Closed XCHSystems closed 1 year ago
Looking at line 12 of CudaPlotter.h
uint32 deviceIndex = 0; // Which CUDA device to use when plotting//
So is it possible to have this as a parsable option on the command line, but maybe to also allow multiple devices as well as specifying a device?
You can already pass the device index as a prameter to the cudaplot command:
bladebit_cuda -f .. -c … cudaplot -d 1 …
Multiple GPU is already planned but there are a number of other tasks ahead of it
You can already pass the device index as a prameter to the cudaplot command:
bladebit_cuda -f .. -c … cudaplot -d 1 …
Hi Harold
I have already tried the -d 1 option
./bladebit/bladebit_cuda -t 1 -n 1 -f 8f6986edcaa42b3f9ab1abd27df7f2224149787414564629f39f8ceada85bf3abd7dd899296e2d0a9a138875191dd5ab -c xch1jlje9r7ndepgt3rrm4w7taayn0d6yh5654wwv4msx2226z7rx8as2puwzq cudaplot -d 1 /Plotdisks/RAID/
Bladebit Chia Plotter
Version : 3.0.0-alpha1
Git Commit : f269db0a7ad307514e993c335897cea7ebf46eda
Compiled With: gcc 9.4.0
[Global Plotting Config]
Will create 1 plots.
Thread count : 1
Warm start enabled : false
NUMA disabled : false
CPU affinity disabled : false
Farmer public key : 8f6986edcaa42b3f9ab1abd27df7f2224149787414564629f39f8ceada85bf3abd7dd899296e2d0a9a138875191dd5ab
Pool contract address : xch1jlje9r7ndepgt3rrm4w7taayn0d6yh5654wwv4msx2226z7rx8as2puwzq
Benchmark mode : disabled
[Bladebit CUDA Plotter]
Selected cuda device 0 : NVIDIA RTX A4000
CUDA Compute Capability : 8.6
SM count : 48
Max blocks per SM : 16
Max threads per SM : 1536
Async Engine Count : 2
L2 cache size : 4.00 MB
L2 persist cache max size : 3.00 MB
Stack Size : 1.00 KB
Memory:
Total : 15.73 GB
Free : 9.21 GB
As you can see it still uses device 0
And you can see from the following output from nvidia-smi, device 0 is being used already by bladebit_cuda
+-----------------------------------------------------------------------------+
| NVIDIA-SMI 525.85.12 Driver Version: 525.85.12 CUDA Version: 12.0 |
|-------------------------------+----------------------+----------------------+
| GPU Name Persistence-M| Bus-Id Disp.A | Volatile Uncorr.
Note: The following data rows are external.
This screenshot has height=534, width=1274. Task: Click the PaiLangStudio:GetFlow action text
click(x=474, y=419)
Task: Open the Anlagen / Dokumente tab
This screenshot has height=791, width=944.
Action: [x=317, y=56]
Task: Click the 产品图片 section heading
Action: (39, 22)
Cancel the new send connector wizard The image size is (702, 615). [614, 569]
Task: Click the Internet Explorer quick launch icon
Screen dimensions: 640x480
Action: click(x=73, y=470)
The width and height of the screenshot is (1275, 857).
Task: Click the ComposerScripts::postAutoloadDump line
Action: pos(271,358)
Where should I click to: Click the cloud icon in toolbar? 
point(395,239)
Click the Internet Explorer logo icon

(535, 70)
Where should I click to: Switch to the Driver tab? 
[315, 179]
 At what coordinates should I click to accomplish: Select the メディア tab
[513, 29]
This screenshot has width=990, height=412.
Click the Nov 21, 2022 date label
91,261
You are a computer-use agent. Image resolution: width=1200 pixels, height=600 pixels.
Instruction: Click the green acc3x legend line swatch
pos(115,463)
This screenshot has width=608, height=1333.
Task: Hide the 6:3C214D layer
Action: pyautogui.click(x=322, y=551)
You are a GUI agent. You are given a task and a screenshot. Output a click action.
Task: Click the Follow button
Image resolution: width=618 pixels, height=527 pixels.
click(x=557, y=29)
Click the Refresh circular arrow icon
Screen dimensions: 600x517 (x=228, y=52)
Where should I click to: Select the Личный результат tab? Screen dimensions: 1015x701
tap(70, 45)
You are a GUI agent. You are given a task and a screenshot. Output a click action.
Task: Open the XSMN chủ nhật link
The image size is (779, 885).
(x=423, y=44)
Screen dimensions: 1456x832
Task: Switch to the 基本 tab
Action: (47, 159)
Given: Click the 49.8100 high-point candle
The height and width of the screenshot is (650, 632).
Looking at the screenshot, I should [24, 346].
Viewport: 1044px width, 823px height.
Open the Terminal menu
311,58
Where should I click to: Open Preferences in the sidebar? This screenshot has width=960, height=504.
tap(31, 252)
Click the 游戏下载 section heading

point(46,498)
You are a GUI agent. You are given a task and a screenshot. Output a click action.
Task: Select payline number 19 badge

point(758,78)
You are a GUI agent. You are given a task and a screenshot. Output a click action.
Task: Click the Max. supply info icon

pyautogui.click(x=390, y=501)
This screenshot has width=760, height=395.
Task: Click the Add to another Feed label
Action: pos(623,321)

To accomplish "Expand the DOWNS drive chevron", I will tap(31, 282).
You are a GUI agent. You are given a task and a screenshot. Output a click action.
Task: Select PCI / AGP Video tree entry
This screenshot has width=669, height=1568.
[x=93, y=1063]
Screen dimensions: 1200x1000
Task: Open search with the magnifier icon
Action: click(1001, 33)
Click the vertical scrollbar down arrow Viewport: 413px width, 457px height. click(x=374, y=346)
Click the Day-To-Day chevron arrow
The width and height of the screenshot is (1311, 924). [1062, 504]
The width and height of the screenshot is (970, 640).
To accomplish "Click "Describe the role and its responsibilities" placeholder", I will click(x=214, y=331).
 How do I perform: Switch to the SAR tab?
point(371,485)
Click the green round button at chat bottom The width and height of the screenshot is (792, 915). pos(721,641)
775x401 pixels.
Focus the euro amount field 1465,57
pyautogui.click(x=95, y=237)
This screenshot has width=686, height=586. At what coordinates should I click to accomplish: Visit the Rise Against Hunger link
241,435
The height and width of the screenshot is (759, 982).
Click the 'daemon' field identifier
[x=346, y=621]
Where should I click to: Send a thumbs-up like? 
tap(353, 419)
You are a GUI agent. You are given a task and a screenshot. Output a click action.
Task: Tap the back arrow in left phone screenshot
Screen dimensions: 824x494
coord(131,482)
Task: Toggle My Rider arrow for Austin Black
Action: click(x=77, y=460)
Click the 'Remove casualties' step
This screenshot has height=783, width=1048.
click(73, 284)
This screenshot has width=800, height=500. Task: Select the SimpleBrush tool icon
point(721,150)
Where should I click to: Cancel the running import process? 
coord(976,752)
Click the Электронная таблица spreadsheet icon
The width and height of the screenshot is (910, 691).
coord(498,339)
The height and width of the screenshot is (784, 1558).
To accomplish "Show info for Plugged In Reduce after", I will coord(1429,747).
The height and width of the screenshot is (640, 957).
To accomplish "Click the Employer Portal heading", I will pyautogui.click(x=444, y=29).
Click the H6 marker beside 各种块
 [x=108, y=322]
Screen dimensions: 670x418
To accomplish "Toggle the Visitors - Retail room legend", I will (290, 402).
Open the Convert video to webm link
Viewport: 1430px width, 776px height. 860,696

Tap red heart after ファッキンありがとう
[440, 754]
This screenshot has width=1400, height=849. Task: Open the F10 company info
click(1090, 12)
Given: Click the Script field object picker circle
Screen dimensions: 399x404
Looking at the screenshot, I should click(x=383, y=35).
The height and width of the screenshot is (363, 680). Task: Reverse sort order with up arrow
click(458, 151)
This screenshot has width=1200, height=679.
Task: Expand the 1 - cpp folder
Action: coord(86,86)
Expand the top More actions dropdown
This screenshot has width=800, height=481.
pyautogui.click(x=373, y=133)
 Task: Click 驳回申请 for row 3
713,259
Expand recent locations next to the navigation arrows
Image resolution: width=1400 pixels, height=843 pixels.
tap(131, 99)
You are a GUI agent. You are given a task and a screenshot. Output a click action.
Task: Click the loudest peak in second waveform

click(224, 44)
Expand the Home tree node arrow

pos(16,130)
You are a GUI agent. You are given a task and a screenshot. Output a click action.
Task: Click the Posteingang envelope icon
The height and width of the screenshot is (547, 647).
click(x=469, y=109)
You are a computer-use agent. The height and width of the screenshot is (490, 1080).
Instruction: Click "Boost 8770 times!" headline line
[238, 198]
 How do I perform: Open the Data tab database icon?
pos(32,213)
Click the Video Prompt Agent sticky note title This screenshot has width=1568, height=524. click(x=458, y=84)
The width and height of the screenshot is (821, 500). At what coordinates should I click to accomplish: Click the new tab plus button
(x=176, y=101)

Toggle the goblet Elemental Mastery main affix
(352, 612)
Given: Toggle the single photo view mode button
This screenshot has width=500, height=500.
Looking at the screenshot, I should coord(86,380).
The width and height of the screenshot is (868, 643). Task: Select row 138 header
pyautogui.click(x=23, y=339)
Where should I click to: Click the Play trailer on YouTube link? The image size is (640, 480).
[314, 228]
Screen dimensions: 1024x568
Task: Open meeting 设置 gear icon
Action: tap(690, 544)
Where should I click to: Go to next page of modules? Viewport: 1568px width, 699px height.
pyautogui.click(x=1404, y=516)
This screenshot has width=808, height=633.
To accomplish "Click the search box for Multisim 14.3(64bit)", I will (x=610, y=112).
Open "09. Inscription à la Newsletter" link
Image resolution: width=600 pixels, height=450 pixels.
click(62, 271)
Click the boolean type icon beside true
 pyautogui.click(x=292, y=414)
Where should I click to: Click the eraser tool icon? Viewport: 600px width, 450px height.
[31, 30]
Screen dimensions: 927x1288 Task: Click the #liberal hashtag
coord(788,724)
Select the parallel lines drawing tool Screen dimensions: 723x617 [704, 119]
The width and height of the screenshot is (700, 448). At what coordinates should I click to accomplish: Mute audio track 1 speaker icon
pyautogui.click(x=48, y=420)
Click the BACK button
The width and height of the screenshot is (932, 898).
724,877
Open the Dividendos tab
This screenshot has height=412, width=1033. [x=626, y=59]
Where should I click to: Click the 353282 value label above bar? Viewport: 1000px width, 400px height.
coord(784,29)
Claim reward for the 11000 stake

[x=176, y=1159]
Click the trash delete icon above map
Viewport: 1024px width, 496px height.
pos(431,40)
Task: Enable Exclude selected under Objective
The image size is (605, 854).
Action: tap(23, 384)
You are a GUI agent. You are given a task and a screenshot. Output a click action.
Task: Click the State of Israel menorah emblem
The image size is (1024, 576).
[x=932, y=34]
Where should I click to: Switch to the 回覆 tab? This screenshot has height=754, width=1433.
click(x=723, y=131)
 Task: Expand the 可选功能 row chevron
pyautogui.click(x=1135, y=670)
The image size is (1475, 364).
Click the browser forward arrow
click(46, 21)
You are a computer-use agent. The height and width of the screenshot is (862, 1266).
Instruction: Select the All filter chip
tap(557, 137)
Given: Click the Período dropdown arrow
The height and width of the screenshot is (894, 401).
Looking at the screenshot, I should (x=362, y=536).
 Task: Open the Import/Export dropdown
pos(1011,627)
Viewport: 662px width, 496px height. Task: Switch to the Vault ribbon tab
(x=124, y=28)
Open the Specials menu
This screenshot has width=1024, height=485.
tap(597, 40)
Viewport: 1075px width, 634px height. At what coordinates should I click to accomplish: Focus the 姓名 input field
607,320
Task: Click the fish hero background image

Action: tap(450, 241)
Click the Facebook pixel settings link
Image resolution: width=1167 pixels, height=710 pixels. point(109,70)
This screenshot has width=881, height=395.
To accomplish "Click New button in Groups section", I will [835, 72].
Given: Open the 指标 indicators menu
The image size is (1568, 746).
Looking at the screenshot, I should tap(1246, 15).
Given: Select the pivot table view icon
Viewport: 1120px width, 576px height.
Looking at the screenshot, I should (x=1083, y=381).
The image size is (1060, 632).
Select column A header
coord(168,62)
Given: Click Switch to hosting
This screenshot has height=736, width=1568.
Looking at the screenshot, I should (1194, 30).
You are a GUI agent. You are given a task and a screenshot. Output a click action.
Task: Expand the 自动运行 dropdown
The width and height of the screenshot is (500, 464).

ECC |
| Fan Temp Perf Pwr:Usage/Cap| Memory-Usage | GPU-Util Compute M. |
| | | MIG M. |
|===============================+======================+======================|
| 0 NVIDIA RTX A4000 On | 00000000:51:00.0 Off | Off |
|100% 57C P2 132W / 140W | 6516MiB / 16376MiB | 85% Default |
| | | N/A |
+-------------------------------+----------------------+----------------------+
| 1 NVIDIA RTX A4000 On | 00000000:8A:00.0 Off | Off |
|100% 26C P8 16W / 140W | 12MiB / 16376MiB | 0% Default |
| | | N/A |
+-------------------------------+----------------------+----------------------+
+-----------------------------------------------------------------------------+
| Processes: |
| GPU GI CI PID Type Process name GPU Memory |
| ID ID Usage |
|=============================================================================|
| 0 N/A N/A 3628 G /usr/lib/xorg/Xorg 9MiB |
| 0 N/A N/A 3682 G /usr/bin/gnome-shell 4MiB |
| 0 N/A N/A 5954 C ...ng/bladebit/bladebit_cuda 6016MiB |
| 1 N/A N/A 3628 G /usr/lib/xorg/Xorg 8MiB |
+-----------------------------------------------------------------------------+
Multiple GPU is already planned but there are a number of other tasks ahead of it
Happy to do some testing on that when you are ready, JM knows me :-)
@harold-b
It seems that the -d or --device option is just ignored by the command, it is not throwing an error like if I do a -D instead of a -d, but it seems that the -d 1 or --device 1 is just simply ignored
I looked over the relevant code over the weekend, and it certainly should be using the parameter, unless I missed something (which is likely). Could you please share a full log with the -d
parameter used with something other than 0
?
I looked over the relevant code over the weekend, and it certainly should be using the parameter, unless I missed something (which is likely). Could you please share a full log with the
-d
parameter used with something other than0
?
@harold-b When you say full log, what are you asking for? My currently running plot process has -d 1 defined but obviously it is using GPU 0 still, so let me know what you need
@harold-b
Could it be this line in CudaPlotter.h
uint32 deviceIndex = 0; // Which CUDA device to use when plotting/
@harold-b By modifying that value to 1, and re-compiling, I can now run two instances of bladebit_cuda each to a different GPU. So it could be that the setting there is over-riding the -d or --device
@harold-b
Could it be this line in CudaPlotter.h
uint32 deviceIndex = 0; // Which CUDA device to use when plotting/
That is just the default value. The value gets parsed from CLI here: https://github.com/Chia-Network/bladebit/blob/cuda-compression/cuda/CudaPlotter.cu#L69
But I did find the issue. Device initialization is done before the config is assigned to the context. So I just need to swap-out a couple of lines
Fixed in 221fb883990dba6f0d12a9dbdd7de711de41f174
@FlexiMiners If you get a chance to test that commit, please let me know if it worked for you
@harold-b As soon as my current dual plotting process run completes, I will compile and run and let you know
@harold-b Yes that works, thank you, now all we need is multi GPU so that it's not consuming twice as much RAM 👍
@XCHSystems What do you mean it's not consuming twice as much RAM
? We will configure our plotting machines with two GPUs but only 256G RAM, could it run two instances of plotter? Thanks!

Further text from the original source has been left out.